The arguments urged against this assessment are, that a minister of the gospel exercises an “ office,” and not a “profession”— that the emoluments of his office are “gifts of the altar”— “ spiritualities,” too sacred to be taxed by the government — that his office is held “ by divine appointment of God himself, and he therefore owes no tribute or allegiance to the state;” and that a law imposing a tax on his occupation would tend to a union of church and state, and would be unconstitutional.

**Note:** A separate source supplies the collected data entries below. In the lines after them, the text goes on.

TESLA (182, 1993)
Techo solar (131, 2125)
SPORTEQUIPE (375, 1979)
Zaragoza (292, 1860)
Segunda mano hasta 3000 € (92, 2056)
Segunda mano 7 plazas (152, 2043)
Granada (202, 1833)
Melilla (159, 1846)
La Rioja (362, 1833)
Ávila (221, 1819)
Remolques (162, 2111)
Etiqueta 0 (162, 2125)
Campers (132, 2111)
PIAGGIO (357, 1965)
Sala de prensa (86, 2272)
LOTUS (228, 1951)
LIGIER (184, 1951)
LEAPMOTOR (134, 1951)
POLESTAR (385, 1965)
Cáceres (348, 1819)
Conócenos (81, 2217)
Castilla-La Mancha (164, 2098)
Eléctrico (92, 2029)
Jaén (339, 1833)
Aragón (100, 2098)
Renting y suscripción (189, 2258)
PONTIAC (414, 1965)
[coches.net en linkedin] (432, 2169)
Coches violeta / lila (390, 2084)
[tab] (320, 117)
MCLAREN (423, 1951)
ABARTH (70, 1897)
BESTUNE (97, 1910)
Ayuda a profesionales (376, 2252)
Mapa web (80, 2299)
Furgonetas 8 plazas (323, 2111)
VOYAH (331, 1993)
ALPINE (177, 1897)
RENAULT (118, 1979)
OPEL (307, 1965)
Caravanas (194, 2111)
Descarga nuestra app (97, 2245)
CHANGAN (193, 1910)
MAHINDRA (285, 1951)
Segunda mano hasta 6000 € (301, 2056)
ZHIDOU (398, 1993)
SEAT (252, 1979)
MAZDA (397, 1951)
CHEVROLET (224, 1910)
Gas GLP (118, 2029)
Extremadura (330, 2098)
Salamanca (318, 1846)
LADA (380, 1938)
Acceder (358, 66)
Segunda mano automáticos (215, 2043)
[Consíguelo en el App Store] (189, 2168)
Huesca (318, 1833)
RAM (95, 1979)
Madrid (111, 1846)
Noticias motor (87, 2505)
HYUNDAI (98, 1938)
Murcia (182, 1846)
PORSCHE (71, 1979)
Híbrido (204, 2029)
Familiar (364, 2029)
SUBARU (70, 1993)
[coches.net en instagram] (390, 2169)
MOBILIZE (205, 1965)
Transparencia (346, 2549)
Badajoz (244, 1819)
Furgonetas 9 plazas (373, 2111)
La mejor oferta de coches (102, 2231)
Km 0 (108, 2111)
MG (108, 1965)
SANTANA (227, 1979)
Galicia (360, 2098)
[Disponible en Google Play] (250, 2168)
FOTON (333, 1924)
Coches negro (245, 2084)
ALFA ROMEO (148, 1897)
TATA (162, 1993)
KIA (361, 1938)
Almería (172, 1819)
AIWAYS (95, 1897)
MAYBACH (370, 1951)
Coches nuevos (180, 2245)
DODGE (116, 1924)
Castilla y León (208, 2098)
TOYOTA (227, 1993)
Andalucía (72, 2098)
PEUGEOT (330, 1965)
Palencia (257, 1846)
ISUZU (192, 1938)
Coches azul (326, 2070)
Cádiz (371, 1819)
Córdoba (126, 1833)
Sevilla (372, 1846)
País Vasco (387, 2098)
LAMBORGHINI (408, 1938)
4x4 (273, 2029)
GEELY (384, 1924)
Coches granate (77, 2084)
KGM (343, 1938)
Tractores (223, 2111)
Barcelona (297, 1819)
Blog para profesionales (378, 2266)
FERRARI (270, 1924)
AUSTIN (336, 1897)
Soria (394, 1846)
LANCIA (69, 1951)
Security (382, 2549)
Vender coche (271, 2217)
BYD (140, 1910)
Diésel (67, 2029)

There is a difference between the minister’s occupation and the church building. The building neither yields, nor was designed to yield, any pecuniary profit for individual benefit. The occupation of the minister yields a profit for his own private use. This may be the reason why the legislature have taxed the latter and not the former. We do not see how a law which makes no distinction between ecclesiastical occupations and other pursuits, but taxes all alike, can tend to a union of church and state. To hold that a minister of the gospel cannot be taxed at all, lest religious rivalry might lead to the abuse of that power, would furnish a precedent for denying all power of taxation; for there is no power which might not be abused by bad men. We must
The Commonwealth v. Cuyler, 5 W. & S. 275, does not touch the present question. The question there was under the Act of 30th April, 1841. Here it is under the Act of 29th April, 1844. There the question was, whether a minister of an incorporated religious society was an “ officer.” Here it is, whether such employment by an unincorporated, religious society is an “ occupation or profession.” There it was whether his salary could be taxed two per cent. Here it is whether the value of his calling shall be taxed one per cent. The questions are essentially different, and that case does not rule this. The argument of the judge who ruled the case of Commonwealth v. Cuyler, is not to be extended beyond the case before him. The views expressed by Judge Lowrie in Union County v. James, 9 Harris 525, are more in accordance with sound policy and the true construction of the statute.
Judgment reversed, and judgment for the plaintiff in error on the verdict.